Robinson used to paint around the clock, seven days a week for months on end, but now he works about eight to 10 hours most days and only is the most productive when the mood strikes him. He also teaches painting workshops in which he tries to help students learn more than merely how to slap paint on canvas and make it look recognizable.
“I’m an old believer in training, and I think it’s very important for young artists to take courses in such things as design and drawing. A lot of people pick up a brush and jump right in, never learning what art is really all about. A knowledge of art history is also important, so they can learn the styles and techniques of other painters and come to understand what they’re trying to achieve. Studying non-objective and abstract art may seem like a waste of time to the young wildlife artist, but the same fundamentals at work in abstract paintings apply in impressionistic and realistic art.

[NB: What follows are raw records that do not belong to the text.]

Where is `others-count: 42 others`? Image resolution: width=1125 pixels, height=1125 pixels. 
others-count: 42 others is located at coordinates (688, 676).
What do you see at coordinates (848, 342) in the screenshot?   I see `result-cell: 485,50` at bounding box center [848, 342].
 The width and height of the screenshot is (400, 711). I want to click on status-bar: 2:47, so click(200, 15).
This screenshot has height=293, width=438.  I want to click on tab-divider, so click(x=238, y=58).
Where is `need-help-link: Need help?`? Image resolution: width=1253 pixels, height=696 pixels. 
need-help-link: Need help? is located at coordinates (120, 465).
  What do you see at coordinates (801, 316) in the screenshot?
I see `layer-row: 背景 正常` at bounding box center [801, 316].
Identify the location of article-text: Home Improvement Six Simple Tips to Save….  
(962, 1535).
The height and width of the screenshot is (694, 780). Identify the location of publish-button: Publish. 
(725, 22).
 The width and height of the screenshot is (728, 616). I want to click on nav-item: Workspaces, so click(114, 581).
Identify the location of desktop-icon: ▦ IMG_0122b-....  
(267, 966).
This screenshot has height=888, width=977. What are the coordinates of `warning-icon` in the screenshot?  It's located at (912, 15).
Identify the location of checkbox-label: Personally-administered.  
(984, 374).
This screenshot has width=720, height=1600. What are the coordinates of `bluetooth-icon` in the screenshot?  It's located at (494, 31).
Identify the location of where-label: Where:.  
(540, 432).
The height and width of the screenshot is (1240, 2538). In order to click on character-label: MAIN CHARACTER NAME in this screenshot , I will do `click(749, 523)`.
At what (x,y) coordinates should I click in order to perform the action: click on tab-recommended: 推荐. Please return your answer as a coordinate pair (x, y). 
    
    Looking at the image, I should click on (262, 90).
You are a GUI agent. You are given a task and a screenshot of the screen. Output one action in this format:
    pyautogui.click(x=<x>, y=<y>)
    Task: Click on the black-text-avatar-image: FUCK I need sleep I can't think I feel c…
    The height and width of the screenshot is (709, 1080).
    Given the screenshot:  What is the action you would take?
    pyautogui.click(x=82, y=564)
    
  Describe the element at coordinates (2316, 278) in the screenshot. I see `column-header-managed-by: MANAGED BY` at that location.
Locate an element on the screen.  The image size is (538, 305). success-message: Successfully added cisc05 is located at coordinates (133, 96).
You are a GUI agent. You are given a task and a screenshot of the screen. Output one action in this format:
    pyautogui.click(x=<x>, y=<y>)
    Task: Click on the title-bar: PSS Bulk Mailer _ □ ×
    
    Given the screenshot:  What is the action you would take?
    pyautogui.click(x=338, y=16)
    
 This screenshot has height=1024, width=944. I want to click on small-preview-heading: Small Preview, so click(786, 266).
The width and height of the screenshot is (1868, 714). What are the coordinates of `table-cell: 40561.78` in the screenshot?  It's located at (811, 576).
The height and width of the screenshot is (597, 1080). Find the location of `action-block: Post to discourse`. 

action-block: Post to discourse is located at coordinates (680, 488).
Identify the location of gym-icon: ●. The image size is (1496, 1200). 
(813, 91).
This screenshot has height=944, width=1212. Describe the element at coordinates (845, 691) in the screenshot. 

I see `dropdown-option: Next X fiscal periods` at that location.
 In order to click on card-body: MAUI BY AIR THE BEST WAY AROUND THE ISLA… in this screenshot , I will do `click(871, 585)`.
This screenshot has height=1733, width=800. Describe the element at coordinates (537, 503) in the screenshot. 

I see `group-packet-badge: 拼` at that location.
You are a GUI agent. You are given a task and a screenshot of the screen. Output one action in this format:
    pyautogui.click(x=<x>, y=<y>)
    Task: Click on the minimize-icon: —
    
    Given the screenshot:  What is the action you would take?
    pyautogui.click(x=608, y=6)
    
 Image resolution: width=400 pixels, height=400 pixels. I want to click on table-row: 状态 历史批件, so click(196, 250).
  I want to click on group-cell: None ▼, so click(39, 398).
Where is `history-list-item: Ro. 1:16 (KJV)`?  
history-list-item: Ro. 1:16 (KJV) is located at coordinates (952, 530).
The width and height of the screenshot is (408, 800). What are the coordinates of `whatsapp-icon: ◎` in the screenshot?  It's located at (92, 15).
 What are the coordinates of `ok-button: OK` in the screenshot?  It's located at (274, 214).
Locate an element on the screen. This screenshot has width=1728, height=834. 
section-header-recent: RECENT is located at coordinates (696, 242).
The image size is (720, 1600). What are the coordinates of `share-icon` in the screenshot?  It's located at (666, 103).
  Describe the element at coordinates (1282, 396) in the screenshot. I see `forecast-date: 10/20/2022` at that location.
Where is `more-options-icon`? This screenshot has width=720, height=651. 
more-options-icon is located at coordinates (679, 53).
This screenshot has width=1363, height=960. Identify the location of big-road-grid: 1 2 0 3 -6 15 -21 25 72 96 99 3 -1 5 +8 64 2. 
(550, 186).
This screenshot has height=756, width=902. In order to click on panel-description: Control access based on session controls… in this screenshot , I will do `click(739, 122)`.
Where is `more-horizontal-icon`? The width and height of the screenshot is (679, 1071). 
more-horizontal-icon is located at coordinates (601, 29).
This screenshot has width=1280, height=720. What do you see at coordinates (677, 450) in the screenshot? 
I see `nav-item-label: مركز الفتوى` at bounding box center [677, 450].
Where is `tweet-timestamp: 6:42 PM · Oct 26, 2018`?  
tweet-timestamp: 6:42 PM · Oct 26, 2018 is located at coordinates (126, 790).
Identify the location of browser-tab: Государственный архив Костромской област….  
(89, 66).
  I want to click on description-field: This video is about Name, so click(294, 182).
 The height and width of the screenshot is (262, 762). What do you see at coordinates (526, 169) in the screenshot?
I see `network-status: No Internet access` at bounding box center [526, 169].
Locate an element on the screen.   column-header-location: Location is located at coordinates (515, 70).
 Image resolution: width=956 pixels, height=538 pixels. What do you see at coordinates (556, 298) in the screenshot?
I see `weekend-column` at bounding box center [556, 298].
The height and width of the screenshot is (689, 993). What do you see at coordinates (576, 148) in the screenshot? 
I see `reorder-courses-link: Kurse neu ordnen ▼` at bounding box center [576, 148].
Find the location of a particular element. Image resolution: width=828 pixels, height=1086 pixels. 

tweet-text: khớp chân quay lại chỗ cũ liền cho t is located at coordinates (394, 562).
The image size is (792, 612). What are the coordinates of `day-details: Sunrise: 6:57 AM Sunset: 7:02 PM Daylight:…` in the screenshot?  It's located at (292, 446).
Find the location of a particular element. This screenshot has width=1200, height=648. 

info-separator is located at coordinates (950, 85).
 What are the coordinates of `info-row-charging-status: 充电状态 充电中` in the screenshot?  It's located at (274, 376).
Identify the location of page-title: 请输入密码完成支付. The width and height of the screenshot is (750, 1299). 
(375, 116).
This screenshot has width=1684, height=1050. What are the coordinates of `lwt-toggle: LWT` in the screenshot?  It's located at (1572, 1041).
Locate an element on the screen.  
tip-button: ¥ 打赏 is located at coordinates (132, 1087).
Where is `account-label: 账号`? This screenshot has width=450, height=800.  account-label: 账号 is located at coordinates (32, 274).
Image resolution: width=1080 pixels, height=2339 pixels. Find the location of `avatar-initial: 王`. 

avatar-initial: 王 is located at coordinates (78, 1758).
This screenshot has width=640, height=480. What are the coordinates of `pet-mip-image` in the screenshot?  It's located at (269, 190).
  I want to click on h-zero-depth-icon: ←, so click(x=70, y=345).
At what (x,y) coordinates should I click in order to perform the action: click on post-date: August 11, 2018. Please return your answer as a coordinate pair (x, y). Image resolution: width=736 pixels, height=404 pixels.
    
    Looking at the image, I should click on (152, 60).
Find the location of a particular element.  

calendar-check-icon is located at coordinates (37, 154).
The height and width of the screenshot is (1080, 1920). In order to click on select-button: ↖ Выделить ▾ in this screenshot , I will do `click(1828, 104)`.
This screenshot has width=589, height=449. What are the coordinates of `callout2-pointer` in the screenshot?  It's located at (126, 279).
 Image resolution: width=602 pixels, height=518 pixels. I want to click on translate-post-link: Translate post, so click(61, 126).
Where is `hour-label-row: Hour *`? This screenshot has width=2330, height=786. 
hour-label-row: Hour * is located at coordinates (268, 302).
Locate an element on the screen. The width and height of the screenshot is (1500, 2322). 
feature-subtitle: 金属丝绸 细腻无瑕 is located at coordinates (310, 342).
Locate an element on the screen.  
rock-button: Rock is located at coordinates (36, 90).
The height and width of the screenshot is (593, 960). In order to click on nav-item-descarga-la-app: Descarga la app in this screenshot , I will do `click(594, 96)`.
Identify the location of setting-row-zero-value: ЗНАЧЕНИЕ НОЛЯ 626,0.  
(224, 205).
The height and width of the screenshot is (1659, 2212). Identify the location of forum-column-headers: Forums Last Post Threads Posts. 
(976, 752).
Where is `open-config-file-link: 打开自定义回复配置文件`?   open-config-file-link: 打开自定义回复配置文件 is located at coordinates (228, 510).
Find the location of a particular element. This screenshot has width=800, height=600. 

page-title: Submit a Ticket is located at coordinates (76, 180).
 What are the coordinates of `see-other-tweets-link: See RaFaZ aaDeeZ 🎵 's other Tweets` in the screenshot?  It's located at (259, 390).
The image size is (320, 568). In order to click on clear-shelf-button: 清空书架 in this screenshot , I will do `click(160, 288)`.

“I would like not only artists, but also patrons to have a better understanding of art. Art is not a mere representation of a subject but rather a feeling. People look at a painting and all they know is that they like it. They don’t know why they like it. I’d like for them to understand just what it is about a painting that makes it special.”
Robinson accepts commissions on just about any subject matter, but adds: “If buyers would let painters do their thing without too much input, they would get better art. If you influence an artist too much, you don’t have his work at all — you have someone else’s work.”
It is unlikely that Jim Robinson’s patrons will have that problem. A dramatic impressionist who refuses to be categorized, he remains as moody as a Texas coastal sky, as unpredictable as mallards riding a norther’, and as independent as a big-running pointer.
And when you really think about it, isn’t that the perfect definition of artist.